風景画
今日も生きてます。
池上英洋さん著「西洋美術史入門」をずっと読んできましたが、だいぶ終わりが近づいてきました。
一回サラッと(読みやすいこともあり)読んだことありましたが、きちんと読むと細かいとこまで考えさせられますね。
さて、今日は風景画について書きたいと思います。
風景画というジャンルは宗教画や歴史画などに比べると比較的新しい分野です。画家が風景の美しさを描こうとして描いた風景画というものがどこから登場してきたのかを見ていきたいと思います。
アンニーバレ・カラッチ
「エジプトへの逃避」1603年
上の二枚は聖書の同じ場面を主題にしたものです。同じ主題にしてはアンニーバレ・カラッチの作品は人物の扱いが小さめで、風景が主役のようです。
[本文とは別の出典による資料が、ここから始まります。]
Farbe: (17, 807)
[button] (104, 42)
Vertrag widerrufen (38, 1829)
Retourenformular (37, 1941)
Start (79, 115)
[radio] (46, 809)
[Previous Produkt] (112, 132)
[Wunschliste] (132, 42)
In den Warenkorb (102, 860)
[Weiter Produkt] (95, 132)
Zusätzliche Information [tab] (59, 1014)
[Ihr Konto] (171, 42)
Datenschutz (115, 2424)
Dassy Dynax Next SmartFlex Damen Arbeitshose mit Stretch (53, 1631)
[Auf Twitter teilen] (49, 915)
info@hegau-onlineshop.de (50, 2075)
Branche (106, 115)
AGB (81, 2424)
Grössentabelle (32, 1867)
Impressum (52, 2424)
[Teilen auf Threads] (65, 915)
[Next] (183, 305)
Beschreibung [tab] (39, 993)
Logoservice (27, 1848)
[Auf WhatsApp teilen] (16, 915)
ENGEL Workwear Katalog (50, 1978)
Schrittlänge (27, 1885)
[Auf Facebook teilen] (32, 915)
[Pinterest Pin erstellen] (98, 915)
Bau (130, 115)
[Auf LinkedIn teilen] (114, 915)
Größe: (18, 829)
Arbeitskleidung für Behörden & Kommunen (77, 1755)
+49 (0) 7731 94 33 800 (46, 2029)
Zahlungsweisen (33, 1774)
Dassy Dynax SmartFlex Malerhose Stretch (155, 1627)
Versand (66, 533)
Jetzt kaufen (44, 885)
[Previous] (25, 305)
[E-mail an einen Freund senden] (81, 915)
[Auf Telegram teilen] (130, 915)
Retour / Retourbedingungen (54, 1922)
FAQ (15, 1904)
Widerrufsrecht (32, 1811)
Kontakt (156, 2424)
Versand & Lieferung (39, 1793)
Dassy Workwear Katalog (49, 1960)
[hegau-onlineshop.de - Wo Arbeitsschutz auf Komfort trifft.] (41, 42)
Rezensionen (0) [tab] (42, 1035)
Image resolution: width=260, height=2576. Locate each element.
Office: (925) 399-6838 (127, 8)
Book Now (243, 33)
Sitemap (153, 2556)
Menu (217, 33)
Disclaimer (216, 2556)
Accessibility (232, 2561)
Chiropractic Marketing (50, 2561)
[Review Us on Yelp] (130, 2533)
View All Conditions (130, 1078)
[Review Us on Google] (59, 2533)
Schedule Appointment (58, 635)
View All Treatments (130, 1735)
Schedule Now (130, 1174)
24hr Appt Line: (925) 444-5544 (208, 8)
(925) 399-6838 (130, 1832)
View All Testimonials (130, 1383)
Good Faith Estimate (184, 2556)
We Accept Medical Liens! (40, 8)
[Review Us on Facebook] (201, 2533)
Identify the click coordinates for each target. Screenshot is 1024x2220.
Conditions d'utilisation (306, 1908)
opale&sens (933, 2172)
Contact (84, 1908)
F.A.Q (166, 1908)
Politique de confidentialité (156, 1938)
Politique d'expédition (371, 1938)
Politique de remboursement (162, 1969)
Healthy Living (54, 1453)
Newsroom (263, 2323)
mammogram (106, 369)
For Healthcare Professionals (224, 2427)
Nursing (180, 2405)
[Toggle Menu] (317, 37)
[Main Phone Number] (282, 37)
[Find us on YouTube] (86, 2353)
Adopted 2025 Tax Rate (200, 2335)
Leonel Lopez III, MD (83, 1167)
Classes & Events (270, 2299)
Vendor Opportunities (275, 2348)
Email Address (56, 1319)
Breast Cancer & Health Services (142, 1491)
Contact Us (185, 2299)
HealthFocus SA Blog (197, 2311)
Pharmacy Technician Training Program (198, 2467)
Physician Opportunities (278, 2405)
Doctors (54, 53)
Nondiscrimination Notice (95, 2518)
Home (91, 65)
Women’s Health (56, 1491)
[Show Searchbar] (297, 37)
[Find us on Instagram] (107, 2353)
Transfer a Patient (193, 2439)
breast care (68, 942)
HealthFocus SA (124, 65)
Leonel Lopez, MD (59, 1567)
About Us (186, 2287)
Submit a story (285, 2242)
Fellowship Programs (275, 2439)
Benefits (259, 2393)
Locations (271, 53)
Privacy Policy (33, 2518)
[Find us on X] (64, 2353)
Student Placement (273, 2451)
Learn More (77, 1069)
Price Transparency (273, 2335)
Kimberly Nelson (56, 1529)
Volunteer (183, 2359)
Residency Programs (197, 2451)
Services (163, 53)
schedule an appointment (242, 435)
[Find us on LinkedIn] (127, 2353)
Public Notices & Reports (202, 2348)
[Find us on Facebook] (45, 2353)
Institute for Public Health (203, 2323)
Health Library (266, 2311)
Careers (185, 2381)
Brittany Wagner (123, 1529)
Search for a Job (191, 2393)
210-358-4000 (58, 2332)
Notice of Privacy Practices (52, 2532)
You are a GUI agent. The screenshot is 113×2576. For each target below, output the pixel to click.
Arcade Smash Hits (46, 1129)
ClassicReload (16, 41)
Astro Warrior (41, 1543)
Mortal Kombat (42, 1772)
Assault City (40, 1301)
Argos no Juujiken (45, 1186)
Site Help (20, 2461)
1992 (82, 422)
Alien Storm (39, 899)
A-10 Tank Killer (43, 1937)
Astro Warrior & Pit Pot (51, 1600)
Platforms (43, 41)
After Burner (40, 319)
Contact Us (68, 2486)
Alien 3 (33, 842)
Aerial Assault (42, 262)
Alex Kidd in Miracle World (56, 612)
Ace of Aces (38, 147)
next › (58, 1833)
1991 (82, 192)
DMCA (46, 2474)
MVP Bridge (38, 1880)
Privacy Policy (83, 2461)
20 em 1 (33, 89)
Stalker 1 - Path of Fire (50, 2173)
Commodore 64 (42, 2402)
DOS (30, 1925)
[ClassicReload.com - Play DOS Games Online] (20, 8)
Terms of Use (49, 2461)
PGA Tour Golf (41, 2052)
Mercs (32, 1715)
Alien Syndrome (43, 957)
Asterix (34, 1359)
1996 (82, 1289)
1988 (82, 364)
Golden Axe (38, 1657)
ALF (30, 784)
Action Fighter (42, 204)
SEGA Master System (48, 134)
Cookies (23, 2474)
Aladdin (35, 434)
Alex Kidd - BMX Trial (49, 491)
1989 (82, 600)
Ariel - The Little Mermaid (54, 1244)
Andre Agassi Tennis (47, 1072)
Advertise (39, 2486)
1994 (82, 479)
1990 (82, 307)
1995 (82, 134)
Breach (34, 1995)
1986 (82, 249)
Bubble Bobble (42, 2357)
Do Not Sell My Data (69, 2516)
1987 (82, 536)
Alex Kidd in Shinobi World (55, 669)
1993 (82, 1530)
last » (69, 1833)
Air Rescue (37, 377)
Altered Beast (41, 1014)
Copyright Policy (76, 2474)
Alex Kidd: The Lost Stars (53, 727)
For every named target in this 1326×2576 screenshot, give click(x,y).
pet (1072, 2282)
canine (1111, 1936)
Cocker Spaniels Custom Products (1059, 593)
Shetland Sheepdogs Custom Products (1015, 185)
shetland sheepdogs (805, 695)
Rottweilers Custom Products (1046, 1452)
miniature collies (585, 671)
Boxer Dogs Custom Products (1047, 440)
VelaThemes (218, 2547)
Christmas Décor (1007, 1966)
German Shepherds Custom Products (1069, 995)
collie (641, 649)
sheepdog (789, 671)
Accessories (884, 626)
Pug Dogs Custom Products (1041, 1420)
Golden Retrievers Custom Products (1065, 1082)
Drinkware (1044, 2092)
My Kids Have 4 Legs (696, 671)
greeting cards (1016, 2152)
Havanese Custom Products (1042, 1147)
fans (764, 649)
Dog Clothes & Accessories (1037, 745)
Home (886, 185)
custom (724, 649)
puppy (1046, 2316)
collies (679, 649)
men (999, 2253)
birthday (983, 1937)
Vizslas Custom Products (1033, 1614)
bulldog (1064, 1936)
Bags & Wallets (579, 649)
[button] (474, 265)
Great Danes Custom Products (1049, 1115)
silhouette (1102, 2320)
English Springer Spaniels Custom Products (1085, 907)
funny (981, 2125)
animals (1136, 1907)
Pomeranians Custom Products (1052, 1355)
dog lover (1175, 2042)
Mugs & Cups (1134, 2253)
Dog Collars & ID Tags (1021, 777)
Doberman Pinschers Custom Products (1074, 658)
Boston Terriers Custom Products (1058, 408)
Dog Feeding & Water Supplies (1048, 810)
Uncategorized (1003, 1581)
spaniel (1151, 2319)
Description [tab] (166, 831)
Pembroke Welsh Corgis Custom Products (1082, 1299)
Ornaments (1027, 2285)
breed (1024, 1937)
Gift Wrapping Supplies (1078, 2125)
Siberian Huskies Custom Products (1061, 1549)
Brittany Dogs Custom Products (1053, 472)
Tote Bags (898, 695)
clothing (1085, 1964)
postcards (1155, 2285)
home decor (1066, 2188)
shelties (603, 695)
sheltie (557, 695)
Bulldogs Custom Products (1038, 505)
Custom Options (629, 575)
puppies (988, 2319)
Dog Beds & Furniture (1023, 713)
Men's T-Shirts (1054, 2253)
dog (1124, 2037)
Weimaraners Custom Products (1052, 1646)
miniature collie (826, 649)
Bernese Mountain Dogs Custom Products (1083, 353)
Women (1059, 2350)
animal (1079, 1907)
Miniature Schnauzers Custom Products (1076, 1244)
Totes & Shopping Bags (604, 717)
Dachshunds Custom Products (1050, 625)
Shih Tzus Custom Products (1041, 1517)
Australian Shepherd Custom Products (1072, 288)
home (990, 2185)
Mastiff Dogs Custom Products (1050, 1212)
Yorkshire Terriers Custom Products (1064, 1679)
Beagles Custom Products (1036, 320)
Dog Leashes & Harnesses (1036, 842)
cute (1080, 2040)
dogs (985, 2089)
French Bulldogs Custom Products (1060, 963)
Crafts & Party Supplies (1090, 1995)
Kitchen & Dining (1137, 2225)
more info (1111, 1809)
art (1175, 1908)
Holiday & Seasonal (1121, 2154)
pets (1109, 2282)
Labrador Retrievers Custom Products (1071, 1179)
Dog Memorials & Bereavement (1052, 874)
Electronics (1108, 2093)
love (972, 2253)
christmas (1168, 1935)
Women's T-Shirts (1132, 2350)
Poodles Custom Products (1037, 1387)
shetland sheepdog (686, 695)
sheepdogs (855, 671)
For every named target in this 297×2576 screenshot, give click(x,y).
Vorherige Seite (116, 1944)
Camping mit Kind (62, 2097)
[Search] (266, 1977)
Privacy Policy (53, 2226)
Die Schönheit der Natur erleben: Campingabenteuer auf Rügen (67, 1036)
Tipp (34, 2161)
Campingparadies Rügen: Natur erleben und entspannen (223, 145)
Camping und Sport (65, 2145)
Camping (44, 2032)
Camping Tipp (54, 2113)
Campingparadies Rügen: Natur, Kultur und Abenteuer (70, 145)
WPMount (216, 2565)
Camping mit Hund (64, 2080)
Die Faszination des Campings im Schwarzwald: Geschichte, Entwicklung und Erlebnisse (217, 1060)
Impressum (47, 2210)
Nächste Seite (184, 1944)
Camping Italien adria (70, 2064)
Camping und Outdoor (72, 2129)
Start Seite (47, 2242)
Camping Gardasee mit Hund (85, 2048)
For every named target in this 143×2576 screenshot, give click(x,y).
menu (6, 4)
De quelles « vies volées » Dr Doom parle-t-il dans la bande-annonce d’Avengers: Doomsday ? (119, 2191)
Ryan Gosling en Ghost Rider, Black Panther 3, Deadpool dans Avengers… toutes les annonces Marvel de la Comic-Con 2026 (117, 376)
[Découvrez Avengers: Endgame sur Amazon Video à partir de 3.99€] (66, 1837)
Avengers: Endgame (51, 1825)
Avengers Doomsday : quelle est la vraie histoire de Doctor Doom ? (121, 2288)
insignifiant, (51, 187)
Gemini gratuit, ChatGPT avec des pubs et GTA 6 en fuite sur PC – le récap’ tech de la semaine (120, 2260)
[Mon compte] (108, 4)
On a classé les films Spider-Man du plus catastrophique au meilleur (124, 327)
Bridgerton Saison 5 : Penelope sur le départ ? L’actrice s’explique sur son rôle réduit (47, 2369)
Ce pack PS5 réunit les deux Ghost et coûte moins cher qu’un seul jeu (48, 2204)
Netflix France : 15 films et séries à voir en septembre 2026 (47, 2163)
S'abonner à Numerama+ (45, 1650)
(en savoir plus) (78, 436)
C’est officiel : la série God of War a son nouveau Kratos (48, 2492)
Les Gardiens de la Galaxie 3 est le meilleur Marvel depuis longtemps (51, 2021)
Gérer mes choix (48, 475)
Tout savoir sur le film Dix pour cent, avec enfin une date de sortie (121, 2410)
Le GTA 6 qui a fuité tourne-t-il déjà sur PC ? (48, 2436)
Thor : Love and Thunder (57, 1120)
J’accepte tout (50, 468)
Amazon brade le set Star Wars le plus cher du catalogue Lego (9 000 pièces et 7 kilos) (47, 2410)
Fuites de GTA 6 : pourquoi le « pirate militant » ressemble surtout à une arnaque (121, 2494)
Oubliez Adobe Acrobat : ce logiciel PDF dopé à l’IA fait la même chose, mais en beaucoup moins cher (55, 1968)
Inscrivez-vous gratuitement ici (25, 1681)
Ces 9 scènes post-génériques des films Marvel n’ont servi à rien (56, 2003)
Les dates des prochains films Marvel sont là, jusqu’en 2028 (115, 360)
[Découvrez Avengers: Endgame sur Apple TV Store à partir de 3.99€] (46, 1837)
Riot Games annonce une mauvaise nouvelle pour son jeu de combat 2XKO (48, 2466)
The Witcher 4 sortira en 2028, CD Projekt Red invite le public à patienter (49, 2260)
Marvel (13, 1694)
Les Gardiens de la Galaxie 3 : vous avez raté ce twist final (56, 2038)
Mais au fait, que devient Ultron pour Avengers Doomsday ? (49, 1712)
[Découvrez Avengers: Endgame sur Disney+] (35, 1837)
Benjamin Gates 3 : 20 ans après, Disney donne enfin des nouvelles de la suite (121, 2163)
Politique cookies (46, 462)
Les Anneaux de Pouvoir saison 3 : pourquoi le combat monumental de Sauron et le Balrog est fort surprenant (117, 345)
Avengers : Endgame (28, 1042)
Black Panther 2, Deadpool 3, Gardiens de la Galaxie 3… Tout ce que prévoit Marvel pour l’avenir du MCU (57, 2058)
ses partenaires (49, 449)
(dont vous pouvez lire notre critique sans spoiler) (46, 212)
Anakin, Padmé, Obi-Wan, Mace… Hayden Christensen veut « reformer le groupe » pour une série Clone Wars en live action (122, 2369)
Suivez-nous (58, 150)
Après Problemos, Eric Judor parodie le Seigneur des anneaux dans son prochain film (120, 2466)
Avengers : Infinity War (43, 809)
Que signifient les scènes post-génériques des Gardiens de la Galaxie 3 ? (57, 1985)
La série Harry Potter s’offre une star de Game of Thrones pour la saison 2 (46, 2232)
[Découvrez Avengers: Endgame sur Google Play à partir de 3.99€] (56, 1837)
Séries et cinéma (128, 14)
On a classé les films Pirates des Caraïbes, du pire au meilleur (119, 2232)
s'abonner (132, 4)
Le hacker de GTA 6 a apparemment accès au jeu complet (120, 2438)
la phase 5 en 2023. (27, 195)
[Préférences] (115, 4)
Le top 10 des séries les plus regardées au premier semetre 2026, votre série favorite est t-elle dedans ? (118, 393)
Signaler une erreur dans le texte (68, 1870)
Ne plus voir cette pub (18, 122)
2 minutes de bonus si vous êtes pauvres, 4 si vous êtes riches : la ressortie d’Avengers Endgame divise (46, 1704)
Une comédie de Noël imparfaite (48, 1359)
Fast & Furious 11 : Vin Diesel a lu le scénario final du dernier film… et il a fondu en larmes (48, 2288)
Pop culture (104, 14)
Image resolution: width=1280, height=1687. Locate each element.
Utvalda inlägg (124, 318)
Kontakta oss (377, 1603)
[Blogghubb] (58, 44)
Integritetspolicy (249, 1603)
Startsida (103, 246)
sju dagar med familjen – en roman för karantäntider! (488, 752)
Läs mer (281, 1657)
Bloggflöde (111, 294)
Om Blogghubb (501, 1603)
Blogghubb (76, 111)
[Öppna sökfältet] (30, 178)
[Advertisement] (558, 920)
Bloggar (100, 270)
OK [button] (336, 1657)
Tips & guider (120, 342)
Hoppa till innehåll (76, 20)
この時代、画家は風景を描こうと思っても風景画を描く事はできなかったようです。
教会が最大のパトロンとして君臨していた時代には宗教画の需要はあれど風景画の需要はほぼ皆無でした。
アンブロージオ・ロレンツェッティ〈善政の寓意〉(部分)1338-40年
アンブロージオ・ロレンツェッティ〈悪性の寓意〉(部分)1338-40年
↑の二枚はイタリア中部の都市シエナの旧政庁にある壁画です。
善政の寓意の中では都市と田園の景色が描かれています。風景のようです。
しかしこの風景はルネサンス時代に繁栄したシエナの自画自賛のために描かれています。悪政の寓意は自分たちを律するために描かれています。
同じような目的のために描かれた風景にランブール兄弟が描いた「ジャン・ド・ベリー公のためのいとも豪華なる時禱書」があります。
これはベリー公のおかげで民は幸せに暮らしているということをアピールする目的があります。
純粋に風景を描こうとした最初の画家は…?
と探すと17世紀のオランダでみつかります。
17世紀のオランダは商人が主なパトロンでした。自宅の壁に飾るのには痛々しいキリストの磔刑図よりもニュートラルな風景画の方に需要がありました。
マインデルドホッベマ「ミッデルハルニスの並木道」
ホッベマは近隣の風景を描き続けた画家です。貧困のうちにこの世を去りました。
もう一人オランダの風景を描き、そして成功した画家にロイスダールがいます。
ヤーコプ・ファン・ロイスダール「ワイク・バイ・ドゥールステーデの風車」
ロイスダールはホッベマに比べると風車など「オランダの風景」というようなものを多く描きました。なので風景画としてみるよりもシエナの〈善政の寓意〉の壁画と同じ種類の風景かもしれません。
私も家に飾るなら風景画がいいなーとか本を読みながら思っていてふと振り返ると、人の顔の絵ばかり飾っていました。
人物画もいいですよね。
今日はここまで。
最後まで読んでいただきありがとうございました。